Dataset records:
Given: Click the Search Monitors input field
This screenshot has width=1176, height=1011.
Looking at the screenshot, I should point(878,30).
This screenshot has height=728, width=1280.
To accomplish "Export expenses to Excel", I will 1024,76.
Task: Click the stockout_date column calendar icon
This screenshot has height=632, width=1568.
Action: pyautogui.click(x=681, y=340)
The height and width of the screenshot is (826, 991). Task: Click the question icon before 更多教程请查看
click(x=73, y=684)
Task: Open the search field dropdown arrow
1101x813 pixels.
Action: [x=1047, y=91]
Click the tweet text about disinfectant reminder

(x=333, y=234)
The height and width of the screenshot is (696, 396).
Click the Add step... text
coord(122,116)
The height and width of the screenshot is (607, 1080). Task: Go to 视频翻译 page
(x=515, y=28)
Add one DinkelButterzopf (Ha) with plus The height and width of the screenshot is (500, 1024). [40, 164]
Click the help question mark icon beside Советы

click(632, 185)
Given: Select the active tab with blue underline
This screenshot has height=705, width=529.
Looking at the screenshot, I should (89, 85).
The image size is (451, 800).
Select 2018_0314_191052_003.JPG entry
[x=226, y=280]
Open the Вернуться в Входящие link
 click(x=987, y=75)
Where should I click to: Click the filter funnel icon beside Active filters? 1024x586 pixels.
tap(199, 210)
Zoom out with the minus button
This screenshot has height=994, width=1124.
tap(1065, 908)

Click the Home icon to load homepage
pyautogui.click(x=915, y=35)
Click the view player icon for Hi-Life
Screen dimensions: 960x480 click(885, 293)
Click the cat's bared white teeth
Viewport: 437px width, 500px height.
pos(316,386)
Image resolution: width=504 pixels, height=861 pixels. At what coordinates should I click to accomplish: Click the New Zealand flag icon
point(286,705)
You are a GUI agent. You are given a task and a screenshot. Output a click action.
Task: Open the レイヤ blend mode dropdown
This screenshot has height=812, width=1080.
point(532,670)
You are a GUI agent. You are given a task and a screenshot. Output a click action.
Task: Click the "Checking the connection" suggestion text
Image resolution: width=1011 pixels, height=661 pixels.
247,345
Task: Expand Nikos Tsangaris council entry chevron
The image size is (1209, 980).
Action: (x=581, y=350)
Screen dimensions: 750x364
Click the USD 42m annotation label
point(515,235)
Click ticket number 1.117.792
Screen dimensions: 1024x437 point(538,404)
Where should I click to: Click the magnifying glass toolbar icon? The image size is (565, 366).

▶ [PROBLEM TO WORK ON]
Transcribe the lines above between the line holding "Given: Select the" and the line holding "Zoom out with the minus button", inclusive, exactly as they stand and with nothing added.

▶ [RESULT FOR THIS EXERCISE]
Given: Select the active tab with blue underline
This screenshot has height=705, width=529.
Looking at the screenshot, I should (89, 85).
The image size is (451, 800).
Select 2018_0314_191052_003.JPG entry
[x=226, y=280]
Open the Вернуться в Входящие link
 click(x=987, y=75)
Where should I click to: Click the filter funnel icon beside Active filters? 1024x586 pixels.
tap(199, 210)
Zoom out with the minus button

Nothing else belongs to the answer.